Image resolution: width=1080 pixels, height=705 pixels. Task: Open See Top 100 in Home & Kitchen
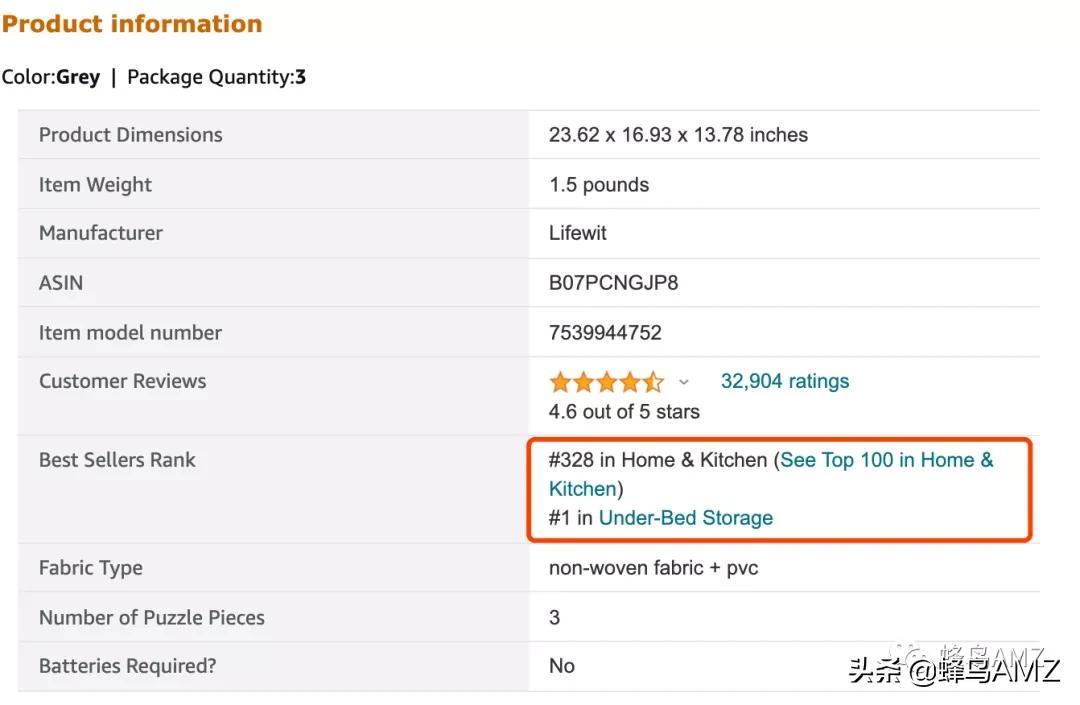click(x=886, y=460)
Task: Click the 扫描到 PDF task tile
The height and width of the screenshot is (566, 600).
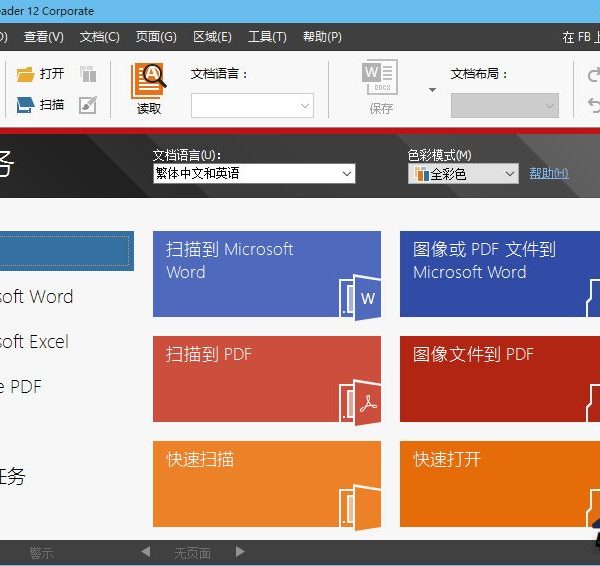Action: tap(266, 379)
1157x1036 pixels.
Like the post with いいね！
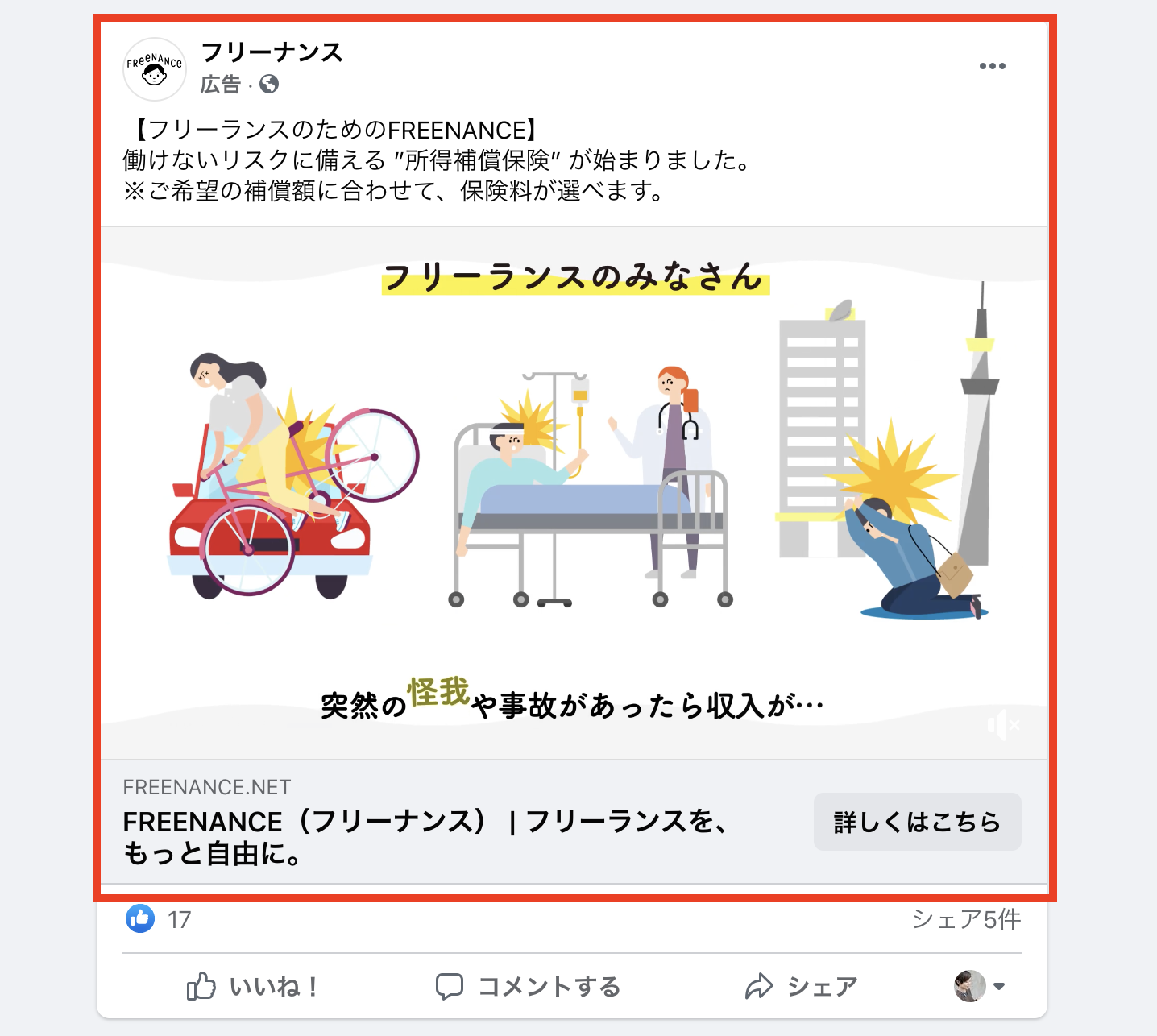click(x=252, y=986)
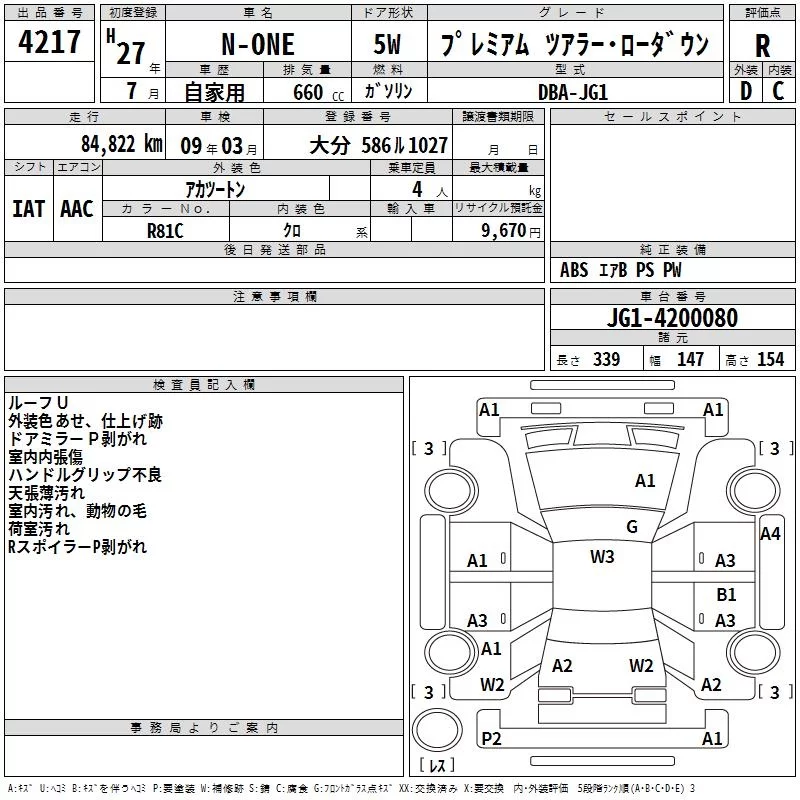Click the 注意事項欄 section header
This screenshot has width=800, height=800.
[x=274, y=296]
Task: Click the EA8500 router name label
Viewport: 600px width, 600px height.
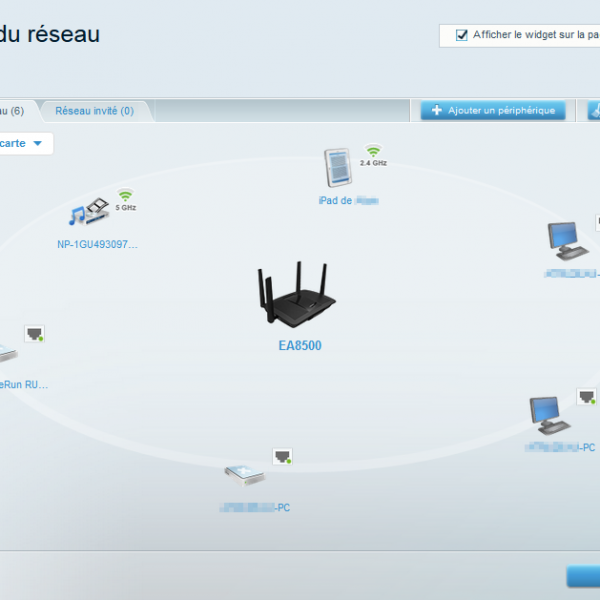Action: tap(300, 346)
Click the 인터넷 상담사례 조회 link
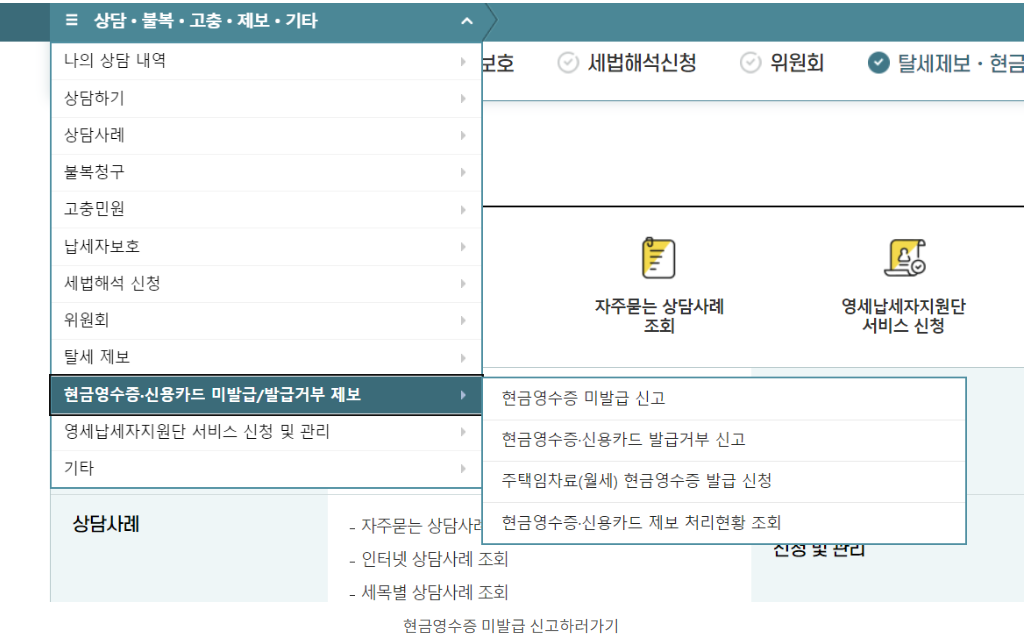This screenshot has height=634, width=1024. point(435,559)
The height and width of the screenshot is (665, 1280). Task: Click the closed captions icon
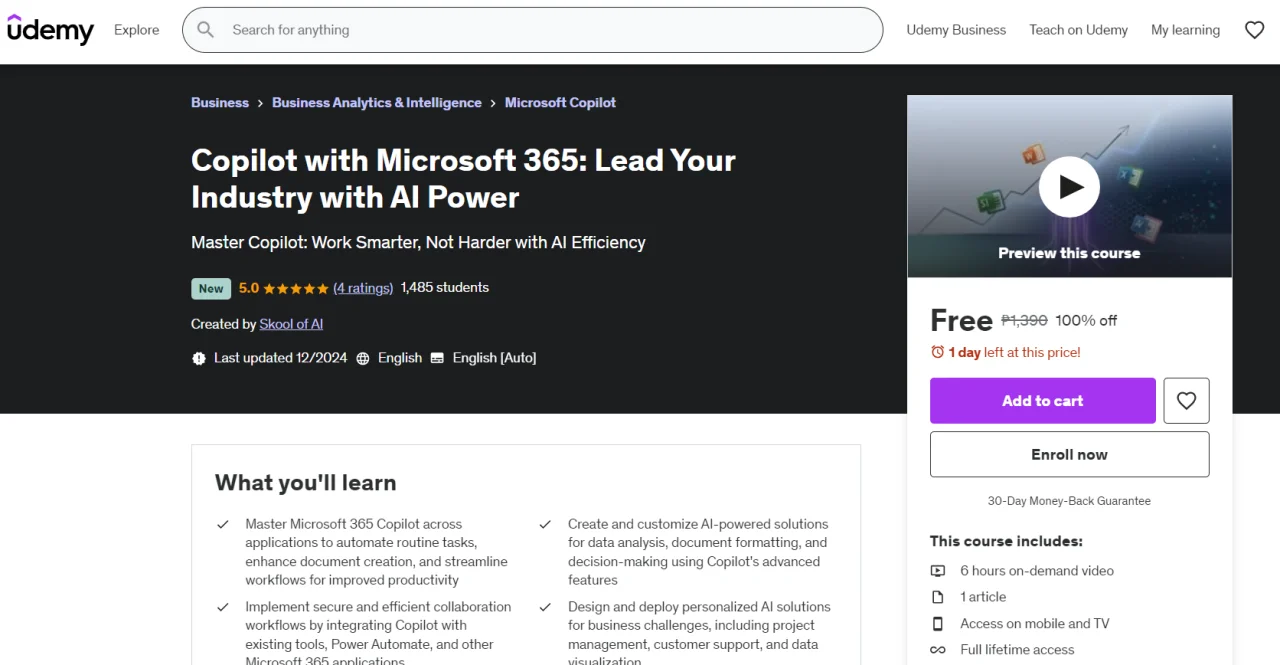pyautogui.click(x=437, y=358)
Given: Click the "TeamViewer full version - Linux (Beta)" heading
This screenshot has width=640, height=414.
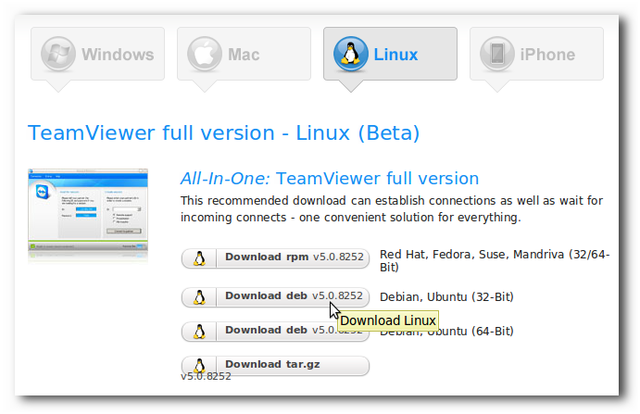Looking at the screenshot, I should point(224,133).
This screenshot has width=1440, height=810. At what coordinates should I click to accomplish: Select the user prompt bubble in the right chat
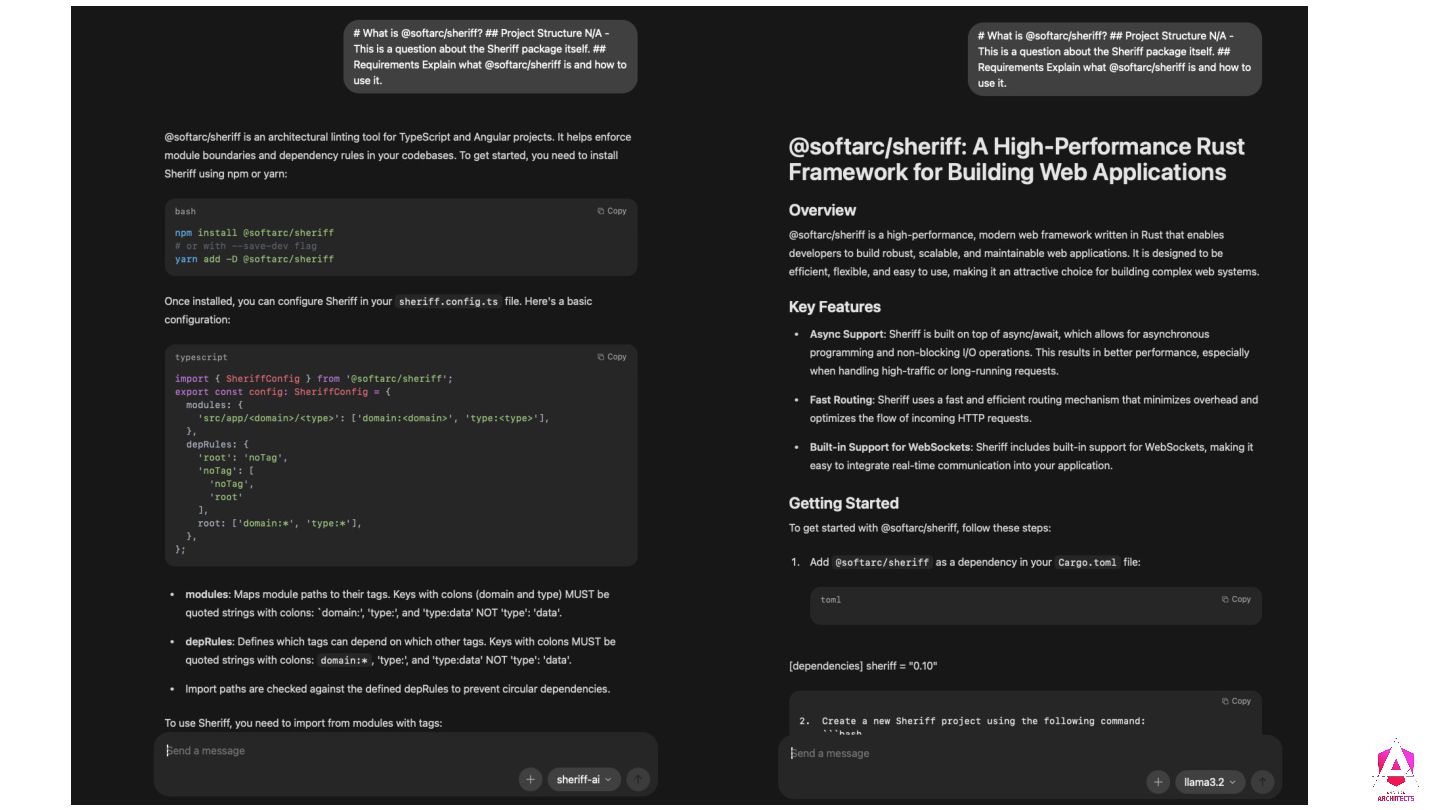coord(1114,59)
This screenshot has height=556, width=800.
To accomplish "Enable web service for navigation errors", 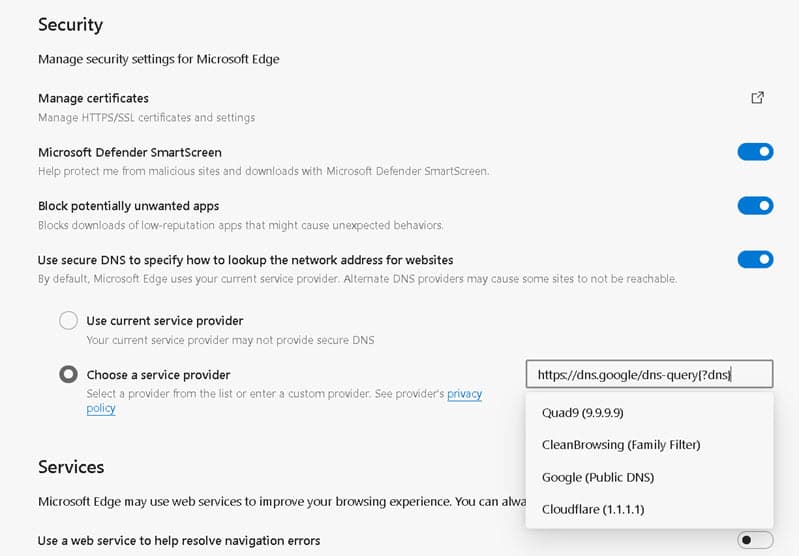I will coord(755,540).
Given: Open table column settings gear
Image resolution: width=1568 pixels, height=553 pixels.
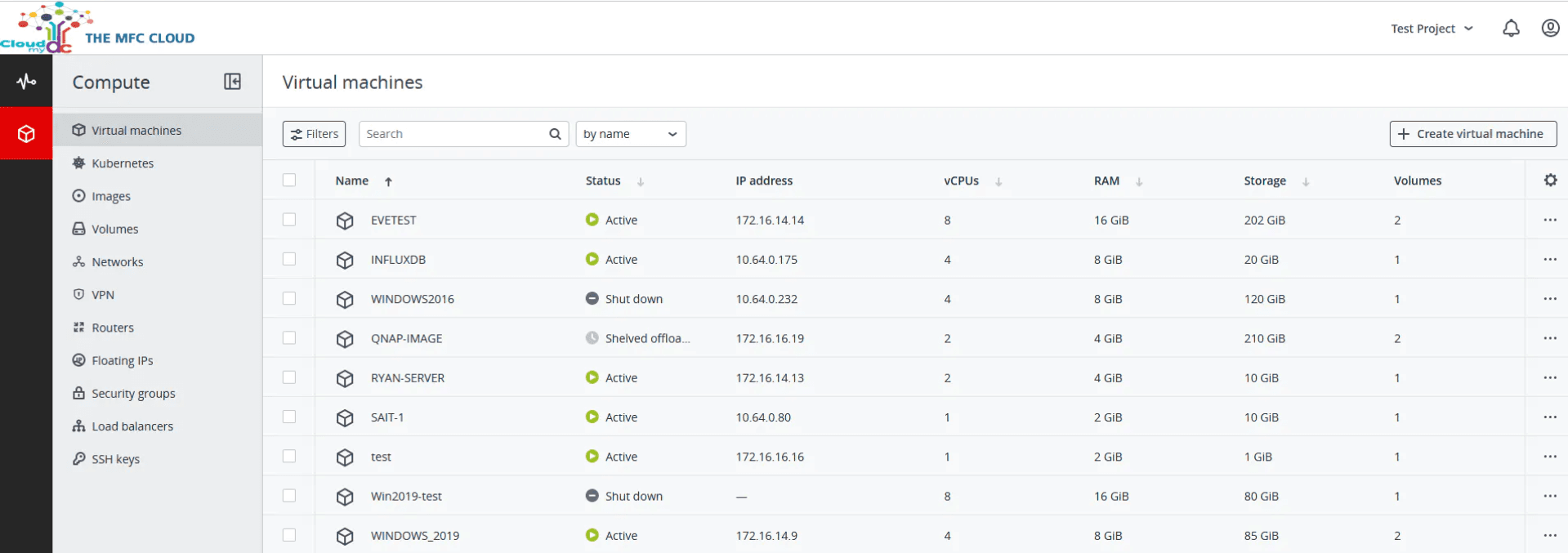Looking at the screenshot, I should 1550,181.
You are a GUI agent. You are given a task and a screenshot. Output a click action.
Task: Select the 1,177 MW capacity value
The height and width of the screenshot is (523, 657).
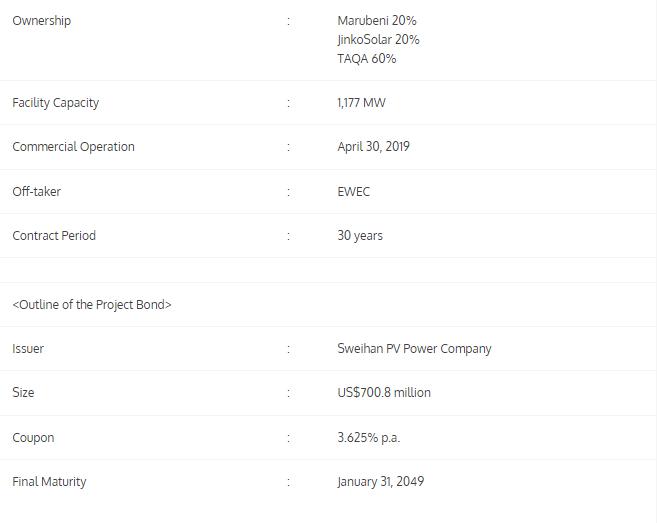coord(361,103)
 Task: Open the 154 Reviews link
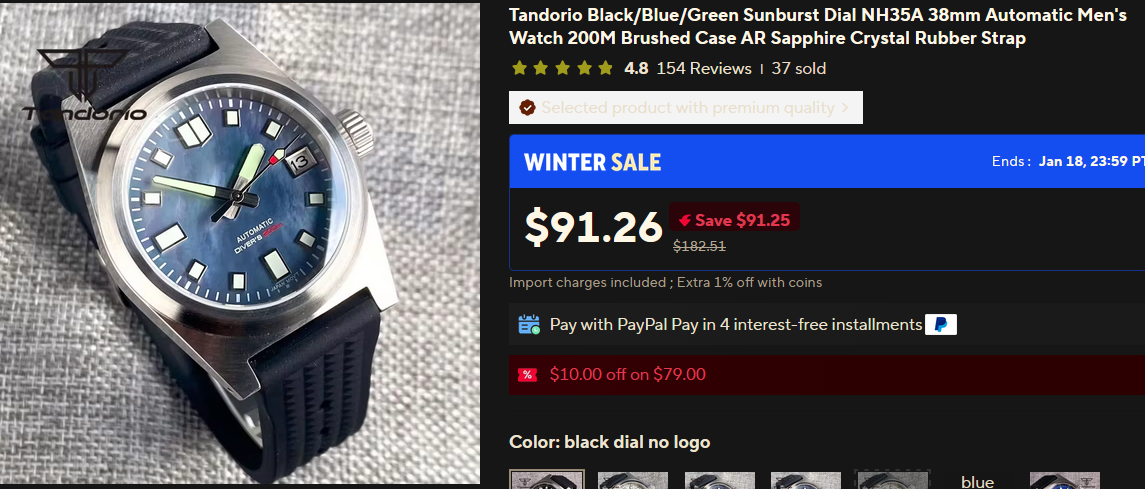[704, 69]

# # # # #

Everything from the line that contains "Task: Select the 1,177 MW capacity value" through the final line of the material should be returned exactly, except the pictures.

Task: Select the 1,177 MW capacity value
The height and width of the screenshot is (523, 657).
coord(361,103)
 Task: Open the 154 Reviews link
[704, 69]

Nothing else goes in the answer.